Nesta disposição, os espaços se tencionam e é sempre interessante quando o entrevistado atravessa o campo e lança uma pergunta para os de trás da câmera. Coutinho, o perguntador oficial do filme, mostra-se curiosamente o mais desarmado quando interrogado. E registra seu próprio despreparo: quando Roberto interpela-o perguntando “Senhor quer me dar um emprego?” Coutinho não sabe o que responder. Apesar de toda pesquisa e preparação ele também está muito nu. 

Edifício Master (2002) impôs a este método uma porção de problemas. Trata-se, no filme, de um grupo novo para o cineasta - apesar de fazer parte dele: pessoas da classe média carioca, residentes em apartamentos. Mesmo sendo a realidade do homem, o artista nunca havia se debruçado sobre ela. Ao realizar o filme, o diretor traça uma forma de reencontro, explorando o seu nicho, o seu quintal. O segundo problema é que se trata de um grupo essencialmente amedrontado por uma porção de valores e construções sociais que obstruem sua abertura ao diálogo. Quando conversa, por exemplo, com um morador do sertão nordestino ou de uma favela num morro carioca, o entrevistado tende a contar suas histórias com prazer, em jogos sempre muito ricos no trato com a língua e com a lógica argumentativa. Na classe média Coutinho encontrou um bloqueio, uma vontade de falar pouco. E até mesmo problemas na própria qualidade do relato: em determinado momento, para ele, aquele parecia um grupo sem graça. 
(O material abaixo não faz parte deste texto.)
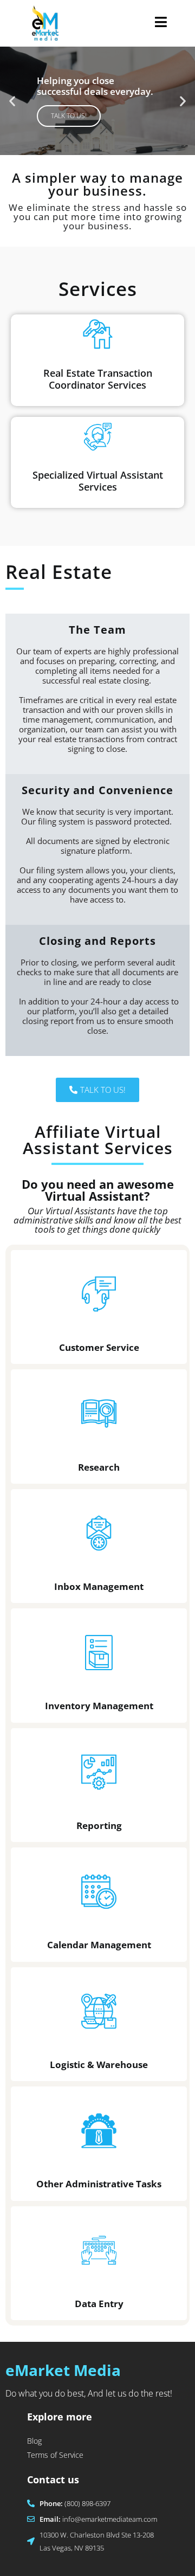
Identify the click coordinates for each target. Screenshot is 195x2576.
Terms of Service (55, 2455)
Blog (34, 2441)
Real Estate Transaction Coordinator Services (97, 378)
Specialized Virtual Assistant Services (97, 480)
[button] (12, 101)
O desafio que Coutinho se impõe é o de sempre entregar um filme ao espectador. Ele nunca se contenta a apenas abrir o dispositivo e aceitar passivamente o que a realidade lhe oferece. Sua intenção é que os espectadores cheguem a algum lugar no ato da fruição. Não lhe interessa o exercício no vazio. Em Edifício Master ele equilibra as dificuldades, reduzindo cada encontro a um segmento essencial e extrapolando o número de entrevistas: foram 37 apartamentos, dos quais 27 aparecem na montagem final. O filme apresenta um painel gigantesco: esforço balzaquiano da construção de uma Comédia Brasileira de tipos, rostos e gestos.
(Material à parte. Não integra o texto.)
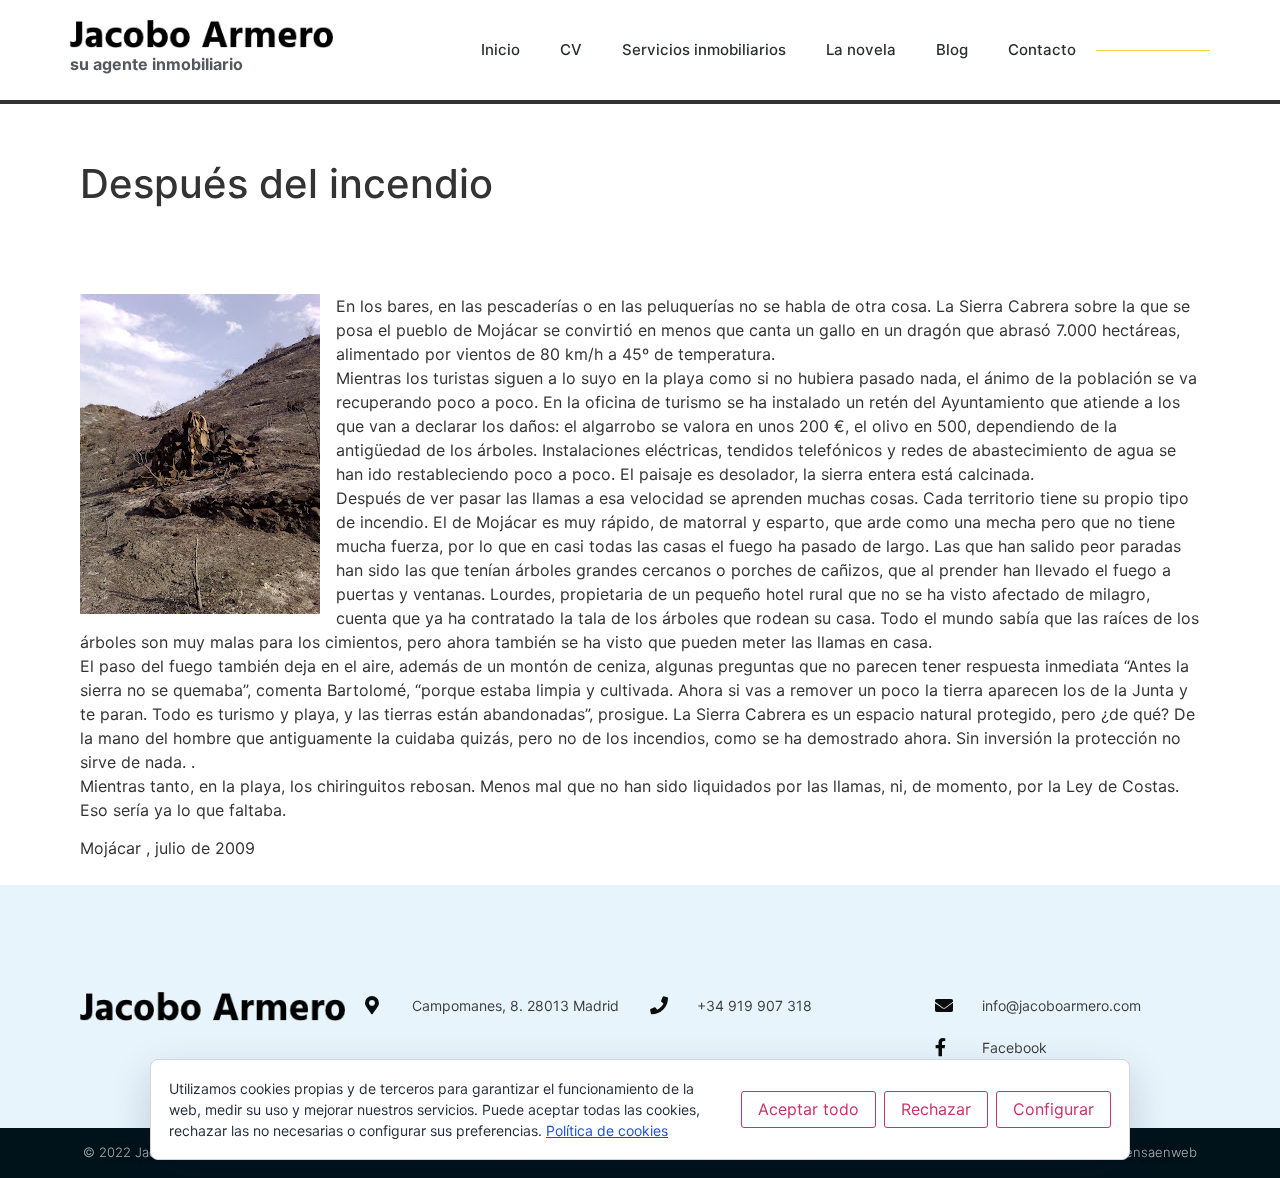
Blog (952, 49)
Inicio (500, 49)
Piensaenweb (1155, 1152)
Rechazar (936, 1109)
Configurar (1053, 1109)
Esta busca assume o pressuposto de que existe sempre uma espécie de camada subjacente nas aparências, onde atingimos estratos mais profundos e complexos do real. No jogo que esta forma de arte opera com a realidade, há sempre uma verdade escondida, que a observação atenta acaba por revelar. Um dos momentos mais interessantes em relação a este caráter intempestivo do real aparece durante o depoimento de Rita e Lúcia quando a mãe de Lúcia atravessa o quadro fílmico: sua presença irruptiva amplia a complexidade da relação entre as personagens, oferecendo nuances imprevistas àquela apresentação.
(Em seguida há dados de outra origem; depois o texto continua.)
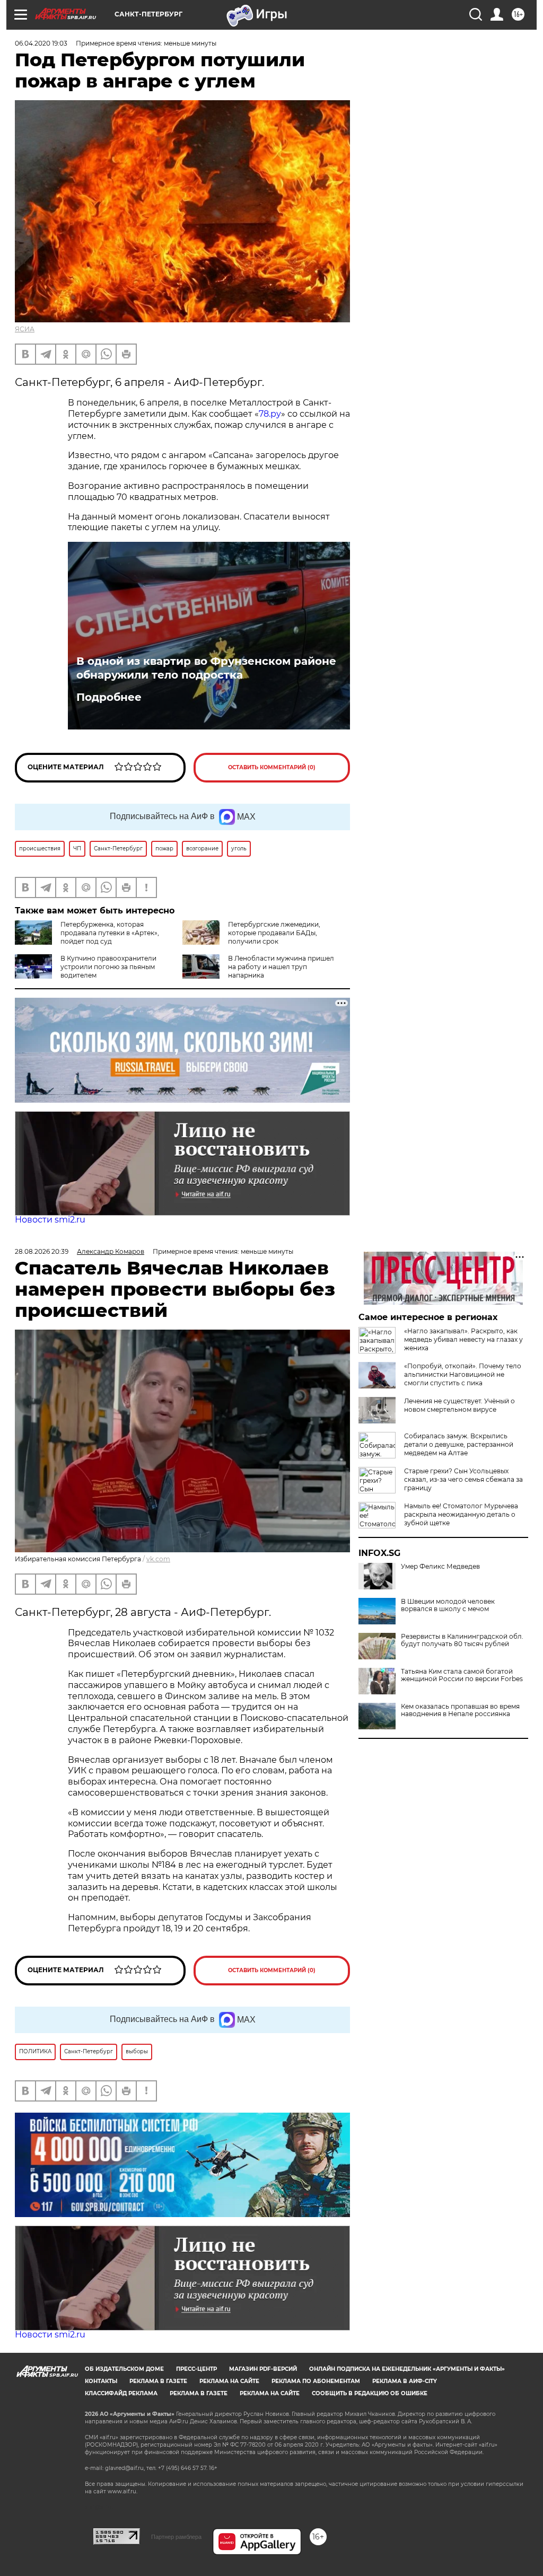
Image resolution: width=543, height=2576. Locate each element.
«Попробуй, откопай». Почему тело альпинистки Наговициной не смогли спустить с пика (462, 1374)
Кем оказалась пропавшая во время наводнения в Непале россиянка (460, 1710)
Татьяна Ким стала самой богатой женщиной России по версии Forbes (462, 1675)
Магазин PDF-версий (263, 2369)
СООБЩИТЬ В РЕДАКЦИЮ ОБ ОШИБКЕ (369, 2393)
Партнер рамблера (176, 2537)
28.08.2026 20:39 (41, 1251)
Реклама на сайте (229, 2381)
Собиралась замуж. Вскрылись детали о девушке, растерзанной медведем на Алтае (458, 1444)
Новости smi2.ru (50, 1220)
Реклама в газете (158, 2381)
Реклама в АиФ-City (404, 2381)
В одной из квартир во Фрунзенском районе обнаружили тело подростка (206, 668)
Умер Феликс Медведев (440, 1566)
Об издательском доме (124, 2369)
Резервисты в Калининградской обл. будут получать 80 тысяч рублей (462, 1640)
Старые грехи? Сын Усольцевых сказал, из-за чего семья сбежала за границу (463, 1479)
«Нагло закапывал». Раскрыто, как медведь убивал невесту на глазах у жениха (463, 1339)
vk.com (158, 1559)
O casal homossexual divide o apartamento com uma mãe policial: uma pequena narrativa, cheia de meandros, possibilidades, promessas de conflitos e, ao mesmo tempo, absolutamente simples. E completa – na experiência total do filme - a recorrência, flagrante nos outros relatos, de uma presença subtrativa dos pais na vida das filhas.

Nos filmes de conversa de Coutinho, não sabemos se o que os personagens dizem é verdade ou mentira. Neste campo apenas podemos intuir. O que interessa, porém, é que se existe mentira deliberada – e certamente há – ela é sempre um aporte a uma verdade mais profunda. A mentira sempre revela, pelo menos, o esforço de encobrir algo. 

Em Edifício Master, muitos depoentes nos apresentam uma espécie de “mito fundacional” íntimo: narrativas auto-mitológicas que quase sempre se iniciam num passado de glórias e avançam rumo às dificuldades até o presente das filmagens. O que o filme deixa nítido, neste jogo, é como a chegada da câmera convida a uma performance. Não acessamos a pessoa, mas uma espécie de soma dela com sua imagem. O efeito câmera provoca no personagem um deslocamento, que põe a nu as forças e as fragilidades da auto-imagem. O síndico Sérgio, por exemplo, em seu depoimento, parece excessivamente orgulhoso de sua própria sabedoria e talento – o que imprime na tela um personagem provavelmente mais vaidoso do que sábio.


No depoimento de Renata ou dos integrantes da banda (João, Fábio e Bacon) flagramos uma leve hesitação, uma dessincronia entre a fala e a expressão, como se a verbalização de suas pretensões pessoais revelasse o pequeno absurdo em que repousam. Os personagens vão aos poucos, enquanto falam, perdendo, muito sutilmente, a fé em suas próprias palavras. A câmera observa este mal-estar, manifestado na frágil encenação de um excesso de segurança.



Quando o volume massivo de material filmado chega enfim à montagem, surgem novos problemas: não existe ali sugestão de onde cortar e colar. Até então Coutinho localizava eixos temáticos que lhe permitiam organizar os filmes em seqüências. Em Santa Marta – Duas semanas no morro (1987), Santo forte ou Babilônia 2000 (2000), os depoimentos mais ou menos tratavam de temas em comum como trabalho, espiritualidade, arte, vida e morte. Em Edifício Master, na ausência dessa possibilidade, optaram pela saída mais simples: elencar as conversas pela ordem da filmagem. O que se vê no filme finalizado é basicamente o percurso de entrevistas na semana de filmagem, com algumas “trapaças estratégicas”. Por exemplo: encontravam-se colados dois relatos de mulheres que diziam querer se atirar da janela; a montagem as afastou. 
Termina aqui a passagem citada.